Reviews

Izakaya by Yanaga Is the Rare New Restaurant That Feels Like an Old Favorite

The relaxed Fishtown Japanese spot is exactly what you need, right when you need it.


A hand roll at Izakaya by Yanaga. / Photograph by Eddy Marenco

Is it strange to say that the most notable thought I had when walking away from dinner at Kevin Yanaga’s brand-new Izakaya in Fishtown was that it felt like it had been there for years?

Some new restaurants exude an energy that’s palpable — an electric nervousness that infuses everything and can feel like buzz when it’s really only terror. Some are so adorable in their yellow-duckling newness that it’s tempting to forgive them almost anything. Others are exciting the way watching someone build a house of cards is — breathe wrong, and the whole thing might collapse.

Izakaya by Yanaga, though, feels like none of those things.

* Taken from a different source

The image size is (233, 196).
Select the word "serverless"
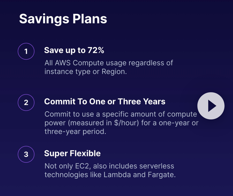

To see it early on a weeknight is to see it busy with neighbors, friends, couples with kids. It’s populated but not crowded, busy but not packed. No one is snapping pictures or cooing over architectural plates. They’re just eating — plates of robata, spicy tuna maki, mitten-soft bao folded over curried short rib with pickled carrots — or sucking down bowls of Kawasaki-style chicken ramen and soupless tantan mazemen.

AT A GLANCE

★★★

Izakaya by Yanaga
1832 Frankford Avenue, Fishtown

CUISINE: Japanese bar food

PRICES: $$

Order This: Don’t miss the oishi shrimp tacos, the pork gyoza or the cocktails.

The space (once home to Aether) is spare, comfortable, lovely with its clean lines, hardwood, dim lights and long bar. Cool and easy early on a Thursday evening, buoyant when the weekend crowds start rolling in.

And sitting there with a Tea Time cocktail of Hōjicha tea-infused gin, ginger and honey, eating oishi shrimp tacos in shatteringly crisp fried shells and kimchi pork gyoza with red pepper mustard. I’m comfortable. Happy. Kevin Yanaga has cooked everywhere — Morimoto, Zama, Double Knot, more. He knows this game, this food, this space (in the intellectual sense) that he’s inhabiting.

An izakaya is, in its purest form, a neighborhood bar and grill. A public space meant for the feeding and watering of the weary masses looking to unwind with a tall beer and some meat on sticks. And while so often, new chefs feel like they have to light their hair on fire just to get a little attention, Yanaga and his team aren’t doing that here. They don’t need to.

With smart cocktails, a chill floor staff, tuna chirashi and karaage fried chicken dripping with sriracha Buffalo wing sauce, Yanaga is projecting calm and competence, which, in a weird way, feels almost refreshing right now. Izakaya by Yanaga (which, it should be noted, is only in the first phase of a two-stage opening that will be drawn out over weeks, maybe months) is, more than anything, a throwback of a restaurant — a pre-pandemic remnant that exists just to serve dinner and drinks, absent scars, absent history, absent drama. It’s a neighborhood bar for an imaginary Fishtown where the biggest concern is who’s got the next round.

And sometimes, that’s exactly what we need.

3 Stars — Come from anywhere in the region


Rating Key
0 stars: stay away
★: come if you have no other options
★★: come if you’re in the neighborhood
★★★: come from anywhere in the region
★★★★: come from anywhere in the country

Published as “Take Five” in the December 2021 issue of Philadelphia magazine.